1. The cardiovascular activity of S-(+)-boldine, an aporphine alkaloid structurally related to papaverine, was determined. The work includes functional studies on guinea-pig isolated aorta contracted with noradrenaline, caffeine, KCl or Ca2+, and on guinea-pig trachea contracted with acetylcholine or histamine. 2. S-(+)-boldine inhibited in a concentration-dependent manner the contractile response evoked by noradrenaline (10 microM) in guinea-pig aorta (IC50 = 1.4 +/- 0.2 microM) while the KCl depolarizing solution (60 mM)- or the Ca2+ (1 mM)-induced contractions were only partially affected by boldine up to 300 microM. In contrast, papaverine relaxed noradrenaline (NA), KCl or Ca2+ induced contractions showing similar IC50 values in all cases.

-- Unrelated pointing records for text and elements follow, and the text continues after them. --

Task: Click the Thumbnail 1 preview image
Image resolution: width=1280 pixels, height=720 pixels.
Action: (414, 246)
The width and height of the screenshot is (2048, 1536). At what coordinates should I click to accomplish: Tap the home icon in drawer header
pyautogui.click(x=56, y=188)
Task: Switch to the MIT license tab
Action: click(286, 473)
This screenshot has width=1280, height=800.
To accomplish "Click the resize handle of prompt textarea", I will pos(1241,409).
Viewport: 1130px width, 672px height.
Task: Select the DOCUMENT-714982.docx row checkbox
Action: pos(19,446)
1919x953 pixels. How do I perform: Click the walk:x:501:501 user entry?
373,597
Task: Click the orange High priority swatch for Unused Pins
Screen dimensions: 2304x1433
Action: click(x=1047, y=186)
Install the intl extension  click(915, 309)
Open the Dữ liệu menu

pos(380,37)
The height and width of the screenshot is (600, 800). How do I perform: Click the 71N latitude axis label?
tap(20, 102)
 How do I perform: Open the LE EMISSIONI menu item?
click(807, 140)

S-(+)-boldine had a greater potency on the contraction elicited by NA whereas papaverine acted in a non-selective manner. 3. S-(+)-boldine was found to be an alpha 1-adrenoceptor blocking agent in guinea-pig aorta as revealed by its competitive antagonism of noradrenaline-induced vasoconstriction (pA2 = 5.64 +/- 0.08), and its potency was compared with that of prazosin (pA2 = 8.56 +/- 0.24), a known potent alpha 1-adrenoceptor antagonist. In contrast, papaverine caused rightward shifts of the NA concentration-response curves with depression of maximal response indicating that it acts as a non-competitive antagonist. 4. Contraction of guinea-pig aorta induced by caffeine (60 mM) in a Ca(2+)-containing Krebs solution was not affected by a 60 min incubation period with different doses of S-(+)-boldine (1-300 microM). Papaverine inhibited partially this caffeine-induced contraction at the maximal dose used (100 microM). 5. Inositol phosphates formation induced by noradrenaline (10 microM) in guinea-pig thoracic aorta was inhibited by S-(+)-boldine (30 microM) but not by papaverine (10 microM). 6. Contractions of guinea-pig trachea caused by acetylcholine (100 microM) or histamine (10 microM) were not modified by S-(+)-boldine (0.1-100 microM). 7. These results provide evidence that S-(+)-boldine, an aporphine alkaloid, has interesting properties as an alpha 1-adrenoceptor blocker in vascular smooth muscle, and acts as a competitive antagonist of the alpha 1-adrenoceptor present in the guinea pig aorta.